The short answer to whether mutual fund expense ratios are tax deductible is "No," but the long answer, however, is more complicated. The IRS publishes a document titled "Publication 529 - Miscellaneous Deductions" that provides a long list of allowable write-offs. Generally, expenses are deductible if they exceed 2% of the taxpayer's adjusted gross income or AGI. For example, a taxpayer with an AGI of $100,000 cannot write off his first $2,000 of miscellaneous expenses, but anything above that amount is deductible per IRS rules. According to Publication 529, some investment-related costs are eligible for deductions. For example, "clerical help and office rent in caring for investments" and "investment fees and expenses" are deductible expenses.
Do Mutual Fund Expense Ratios Count?
It may seem like mutual fund expense ratios fall into this category, but there is a catch. Miscellaneous expenses are only deductible if they produce or collect taxable income that can be included in your AGI. Specifically, page 10 of Publication 529 states, "You can deduct investment fees, custodial fees, trust administration fees, and other expenses you paid for managing your investments that produce taxable income."

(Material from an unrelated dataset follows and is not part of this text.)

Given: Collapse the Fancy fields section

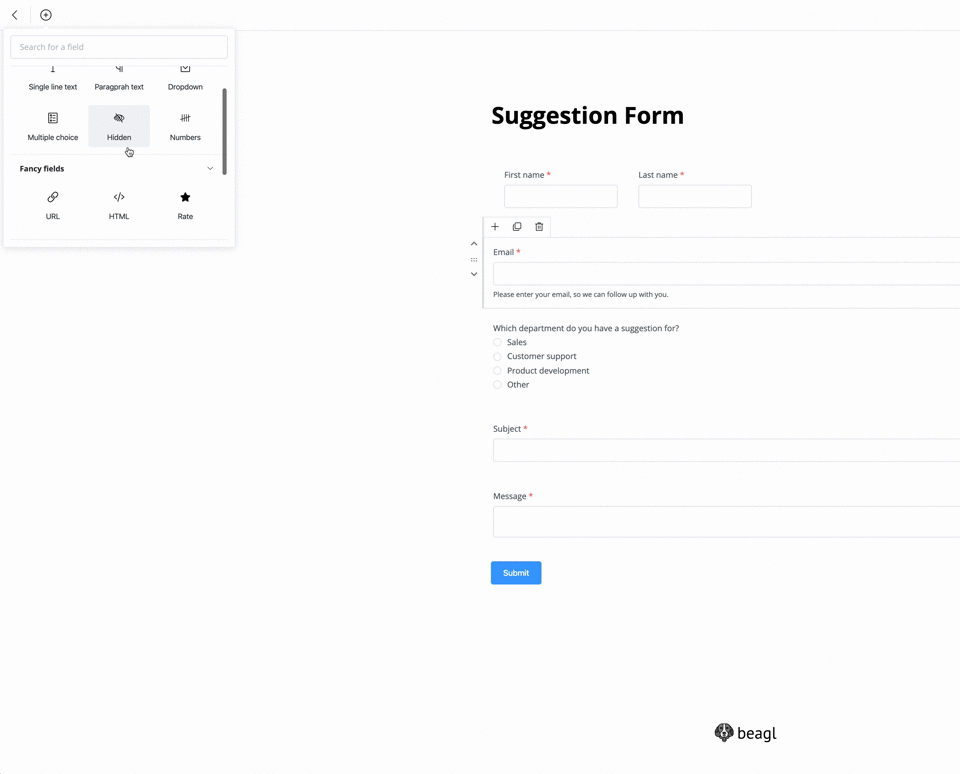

What Do the IRS Rules Mean?
In the case of mutual fund expense ratios, IRS rules indicate the fees paid to investment managers reduce a person's AGI and are therefore not deductible. For example, a stock fund that returned 10% and had an expense ratio of 1% results in a taxable gain of 9%. Investment fees are already being taken out of the AGI equation so deducting them on your tax return is double-dipping.